The project had its genesis in 2009 when ECM’s 40th anniversary inspired a number of tributes and festivals around the world. Tenorist Tommy Smith, who had been playing extensively with Arild in Andersen’s trio (see “Live At Belleville”), proposed a special event with the Scottish National Jazz Orchestra, the big band he had founded in 1995. The orchestra is renowned both for its own programmes and for themed collaborations with guests (recent instances including Gary Burton playing Wayne Shorter’s music with the SNJO, and John Scofield playing Electric Miles).

Arild Andersen: “Tommy asked me if I could imagine a project to celebrate ECM, with me as the soloist up front with a full rhythm section, including a second bassist, behind me. We began to think about how that could work, and discussed the choice of material.

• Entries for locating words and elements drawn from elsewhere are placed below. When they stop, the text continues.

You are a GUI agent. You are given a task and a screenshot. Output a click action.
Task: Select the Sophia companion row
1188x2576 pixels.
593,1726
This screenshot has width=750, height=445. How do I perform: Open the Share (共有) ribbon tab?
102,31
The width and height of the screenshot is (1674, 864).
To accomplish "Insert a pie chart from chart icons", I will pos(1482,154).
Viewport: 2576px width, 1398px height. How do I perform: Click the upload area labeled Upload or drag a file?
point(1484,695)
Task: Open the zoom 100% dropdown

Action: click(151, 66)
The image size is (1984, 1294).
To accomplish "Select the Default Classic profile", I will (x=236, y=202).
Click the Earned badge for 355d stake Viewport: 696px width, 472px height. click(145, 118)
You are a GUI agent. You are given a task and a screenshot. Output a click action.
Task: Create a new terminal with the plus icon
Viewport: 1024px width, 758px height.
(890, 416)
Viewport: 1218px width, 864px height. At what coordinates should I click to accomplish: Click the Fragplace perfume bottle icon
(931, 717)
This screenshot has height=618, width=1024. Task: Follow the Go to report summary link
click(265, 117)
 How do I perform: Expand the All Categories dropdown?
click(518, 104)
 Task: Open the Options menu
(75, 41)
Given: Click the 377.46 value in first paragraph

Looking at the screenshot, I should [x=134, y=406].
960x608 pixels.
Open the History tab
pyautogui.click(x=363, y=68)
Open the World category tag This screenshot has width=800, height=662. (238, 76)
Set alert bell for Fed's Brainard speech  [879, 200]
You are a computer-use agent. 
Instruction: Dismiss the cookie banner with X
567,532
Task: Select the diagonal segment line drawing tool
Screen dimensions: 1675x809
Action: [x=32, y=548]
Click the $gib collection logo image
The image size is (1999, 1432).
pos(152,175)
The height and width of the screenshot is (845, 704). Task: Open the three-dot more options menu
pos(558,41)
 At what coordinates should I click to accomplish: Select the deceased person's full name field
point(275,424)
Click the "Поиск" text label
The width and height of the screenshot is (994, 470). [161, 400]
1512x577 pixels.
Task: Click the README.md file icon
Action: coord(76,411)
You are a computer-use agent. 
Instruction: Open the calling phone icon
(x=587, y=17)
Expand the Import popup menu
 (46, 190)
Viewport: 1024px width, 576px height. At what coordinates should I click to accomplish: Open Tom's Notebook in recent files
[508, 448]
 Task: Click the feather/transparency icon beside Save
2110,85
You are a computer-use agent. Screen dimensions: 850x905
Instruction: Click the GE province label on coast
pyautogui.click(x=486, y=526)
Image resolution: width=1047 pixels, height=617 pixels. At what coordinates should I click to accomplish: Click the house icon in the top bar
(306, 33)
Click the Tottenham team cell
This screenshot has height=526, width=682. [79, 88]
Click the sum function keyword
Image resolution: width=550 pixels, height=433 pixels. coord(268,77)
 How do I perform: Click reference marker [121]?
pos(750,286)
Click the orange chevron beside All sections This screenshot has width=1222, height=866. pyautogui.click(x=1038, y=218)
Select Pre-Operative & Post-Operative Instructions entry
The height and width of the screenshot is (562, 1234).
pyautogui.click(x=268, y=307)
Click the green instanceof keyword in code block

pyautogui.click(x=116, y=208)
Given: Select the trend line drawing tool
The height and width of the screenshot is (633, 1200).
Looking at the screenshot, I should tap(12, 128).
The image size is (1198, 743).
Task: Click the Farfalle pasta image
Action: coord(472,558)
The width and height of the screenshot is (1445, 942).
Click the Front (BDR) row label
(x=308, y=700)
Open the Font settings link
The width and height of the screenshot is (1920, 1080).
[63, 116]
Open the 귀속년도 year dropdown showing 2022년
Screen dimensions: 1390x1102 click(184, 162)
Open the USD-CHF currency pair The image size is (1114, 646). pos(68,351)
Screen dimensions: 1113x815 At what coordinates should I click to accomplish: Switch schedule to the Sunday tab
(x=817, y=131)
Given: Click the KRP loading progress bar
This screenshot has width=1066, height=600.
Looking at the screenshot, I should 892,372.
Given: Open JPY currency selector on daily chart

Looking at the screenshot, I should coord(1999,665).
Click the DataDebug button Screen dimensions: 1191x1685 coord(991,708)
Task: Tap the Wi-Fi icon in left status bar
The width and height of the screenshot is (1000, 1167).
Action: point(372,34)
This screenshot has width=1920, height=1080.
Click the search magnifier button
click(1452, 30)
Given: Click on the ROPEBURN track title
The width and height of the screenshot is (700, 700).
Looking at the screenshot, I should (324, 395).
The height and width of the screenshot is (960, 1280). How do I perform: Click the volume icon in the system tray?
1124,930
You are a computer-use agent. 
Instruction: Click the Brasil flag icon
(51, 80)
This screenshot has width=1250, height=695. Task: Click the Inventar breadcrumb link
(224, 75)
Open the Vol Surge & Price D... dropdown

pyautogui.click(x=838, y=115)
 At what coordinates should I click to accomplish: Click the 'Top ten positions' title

I soon decided that I wanted to put the emphasis on strongly melodic compositions which would sound good on the bass…” With a provisional selection made, they reached out to the exceptional international pool of arrangers associated with Smith and the SNJO. All pieces here are newly arranged specifically for this project. There are some strikingly original approaches to the material. We hear “Crystal Silence” imaginatively arranged by Makoto Ozone, the Japanese pianist who played alongside Smith in Gary Burton’s quartet in the 1980s (see “Whiz Kids”, ECM 1329). Smith himself arranges Part 1 of Jan Garbarek’s “Molde Canticle”, one highly distinctive saxophone player communing with the melodic imagination of another.

“The project developed like a little history of music on ECM,” Andersen says, “and although the pieces are very different in terms of expression there are also some melodic and atmospheric similarities. I think ‘Molde Canticle’ and ‘Crystal Silence’, for instance, go alongside each other very well.”

If most of the solo space is negotiated, creatively, by Arild, Tommy Smith also has some muscular and incisive solos of his own on the disc – as is immediately evident from the opening ”May Dance”, Dave Holland’s tune from the first Gateway album, reworked in a tight arrangement by Christian Jacob, another Burton alumnus. Arild: “I’d always liked this piece of Dave’s, with its odd metres, and in fact I’d played it in my own groups in the 1990s. I like the way this arrangement takes off from the first moment. I was surprised but pleased when Manfred suggested it as the opening piece for the album. ECM albums quite often slowly establish their atmosphere. This one is right in your face straight away…” The rhythmic understanding that this large ensemble reveals here is testimony to fifteen years of extensive work under Smith’s direction. (Furthermore, Andersen, Smith and powerhouse SNJO drummer Alyn Cosker have also worked in trio together…)

Particular pieces presented particular challenges. Arild had several talks with fellow Norwegian Trygve Seim while the saxophonist was reworking “Ulrikas Dans” (first heard on Seim’s “Different Rivers” disc): “We’d picked it because it was attractively spacey. As Trygve went over it, together with his trombonist friend [Øyvind Brække], it became more complex – and finally quite a challenge for the big band – after the two of them had added a lot more counterpoint lines.” Conversely, Arild’s own “Independency IV”, (from the “Independency Suite” premiered on “Live At Belleville”) is sparsely arranged by Michael Gibbs, with extensive solo space for Andersen, at first moving through shifting clouds of chords, progressing onwards to free exchanges with Smith’s saxophones, moving into jaunty time-playing: this 17-minute performance is the album’s centerpiece. The disc concludes with one of the best-known of contemporary jazz compositions, Keith Jarrett’s “My Song”. Arild: “The original is such a classic recording. In our version you have the bass playing solo, with double-stops, very close to the melody. What’s happening around the melody is very different, but on the double-bass I’m attempting to keep to the spirit and the emotional feeling of Keith’s piano playing.”